One Equal World

Why We Care About Swing States

Posted on: November 24, 2012

Every election season, we hear about presidential candidates struggling to win over swing states, or purple states. There is a varying number of swing states depending on the individual election cycle. This year, depending on which source you trusted, there were between nine and twelve swing states.

 

Our system of using Electoral College votes to elect our president and vice president is what makes swing states so important. All states have a certain amount of Electoral College votes to give away, a number directly proportional to population. The candidate who receives the most votes gets all the electoral votes in that state (except in Maine and Nebraska, who use a proportional vote system).

 

The number of electoral votes needed to win an election is 270. Some states are so strongly Republican or Democratic year after year that often no amount of campaigning will change who wins those votes. Essentially, the swing states represent undecided states that could go either way in an election. That is why so much campaigning is directed at them.

 

In fact, in 2000, the outcome of the election rested on Florida’s decision, which was extremely controversial due to its lateness, near tie, and subsequent recounts.
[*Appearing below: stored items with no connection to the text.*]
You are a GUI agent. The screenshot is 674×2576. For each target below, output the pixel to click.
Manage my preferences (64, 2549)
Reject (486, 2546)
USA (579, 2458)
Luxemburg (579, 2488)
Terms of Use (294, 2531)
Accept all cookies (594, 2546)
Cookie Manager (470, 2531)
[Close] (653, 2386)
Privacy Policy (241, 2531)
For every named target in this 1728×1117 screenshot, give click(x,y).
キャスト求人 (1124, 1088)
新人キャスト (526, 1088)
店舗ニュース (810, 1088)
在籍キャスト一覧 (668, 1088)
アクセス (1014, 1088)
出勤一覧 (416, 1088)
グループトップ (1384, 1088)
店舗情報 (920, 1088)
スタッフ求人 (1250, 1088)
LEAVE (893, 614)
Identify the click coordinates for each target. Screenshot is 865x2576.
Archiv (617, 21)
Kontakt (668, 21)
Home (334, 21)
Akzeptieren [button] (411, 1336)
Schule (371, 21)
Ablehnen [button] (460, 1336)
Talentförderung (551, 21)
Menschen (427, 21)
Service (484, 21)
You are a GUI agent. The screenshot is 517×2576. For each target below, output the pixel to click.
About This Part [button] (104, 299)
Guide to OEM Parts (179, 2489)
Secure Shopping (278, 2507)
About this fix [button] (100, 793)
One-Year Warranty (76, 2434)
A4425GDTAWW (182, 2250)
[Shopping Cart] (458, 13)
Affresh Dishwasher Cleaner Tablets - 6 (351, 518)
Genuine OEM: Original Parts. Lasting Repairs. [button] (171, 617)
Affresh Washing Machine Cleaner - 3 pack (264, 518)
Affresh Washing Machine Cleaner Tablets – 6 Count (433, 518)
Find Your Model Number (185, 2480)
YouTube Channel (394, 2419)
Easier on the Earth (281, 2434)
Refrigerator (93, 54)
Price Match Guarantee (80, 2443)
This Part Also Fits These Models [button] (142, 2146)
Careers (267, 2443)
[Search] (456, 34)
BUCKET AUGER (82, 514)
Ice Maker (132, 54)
Florida’s final vote tally did not come in until the morning after the election this year, which was somewhat reminiscent of the 2000 Election. Kendall Coffey, a Miami attorney believes that similar controversy was averted this year because President Obama won the Ohio vote.

 

Ohio and Florida have been key states in the past two presidential elections, since they have so many electoral votes to award to a candidate. Ohio has 18 electoral votes while Florida has 29. Winning over one or both states could mean the difference between winning and losing the election.